Exercise: Reprint all of the data below exactly as shown and skip every image.

------------------------------------------------

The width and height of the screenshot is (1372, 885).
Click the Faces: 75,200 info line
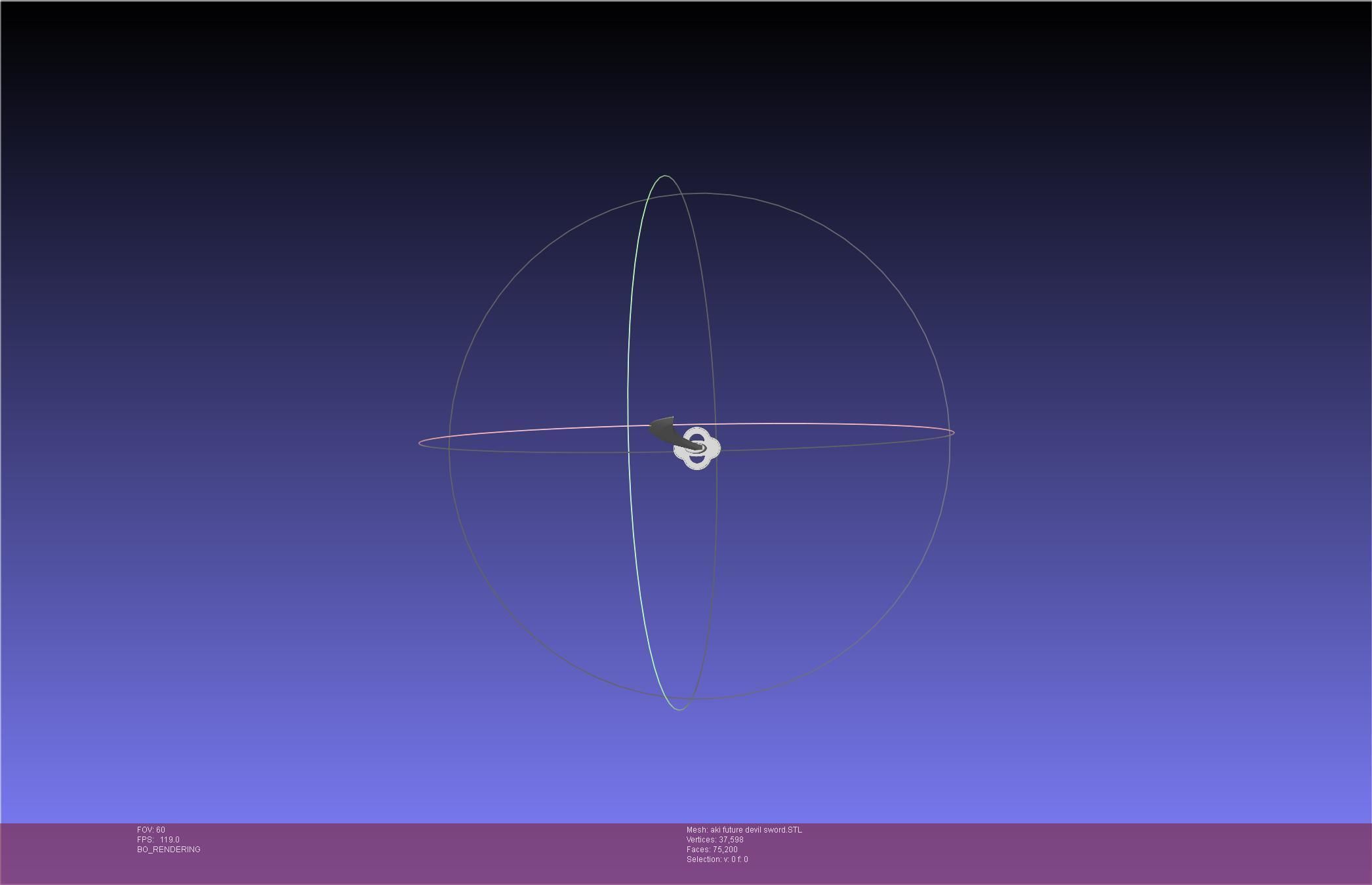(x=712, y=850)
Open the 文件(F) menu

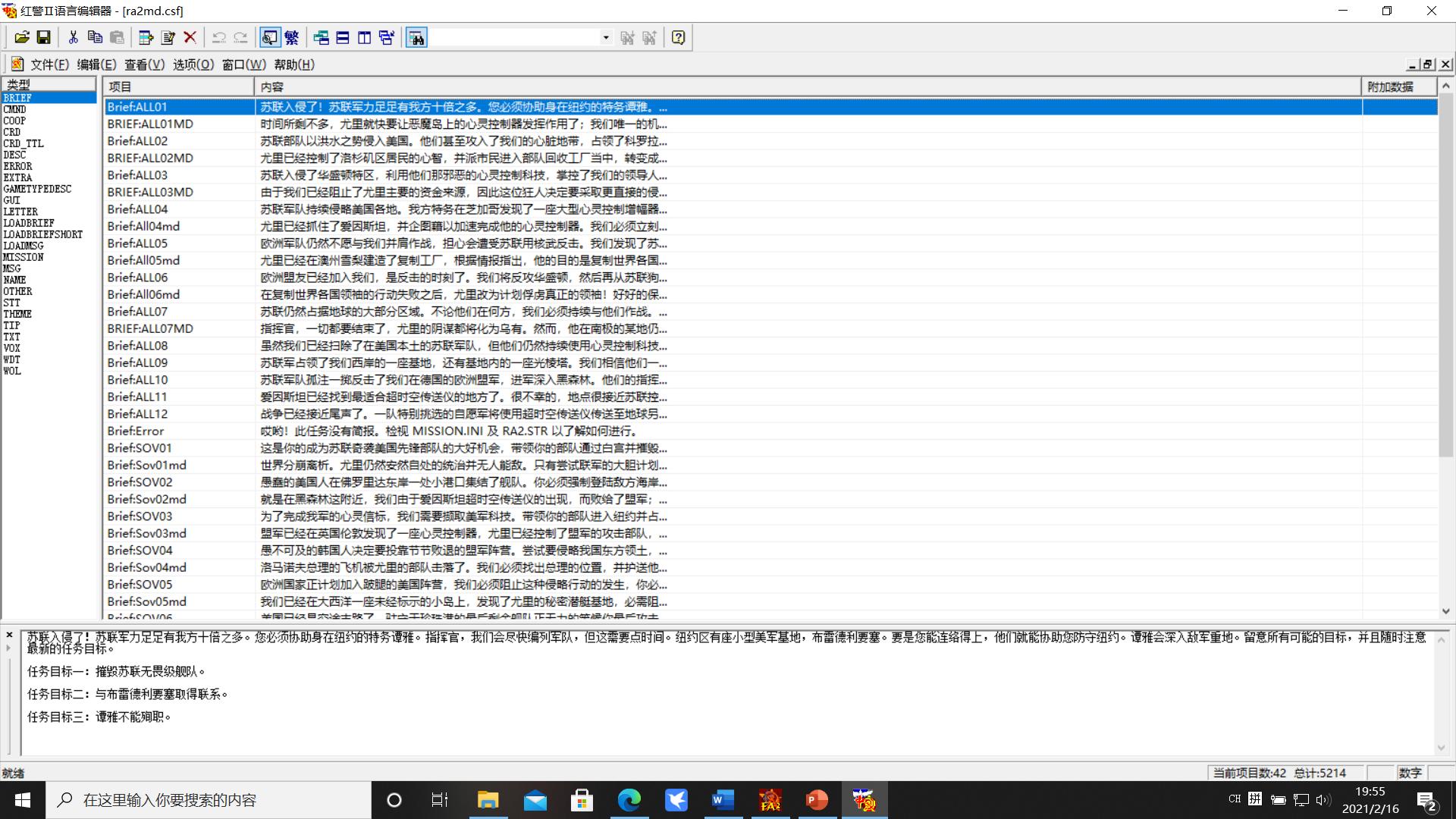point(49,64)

------------------------------------------------

Written response:
The width and height of the screenshot is (1372, 885).
Click the Faces: 75,200 info line
(x=712, y=850)
Open the 文件(F) menu

point(49,64)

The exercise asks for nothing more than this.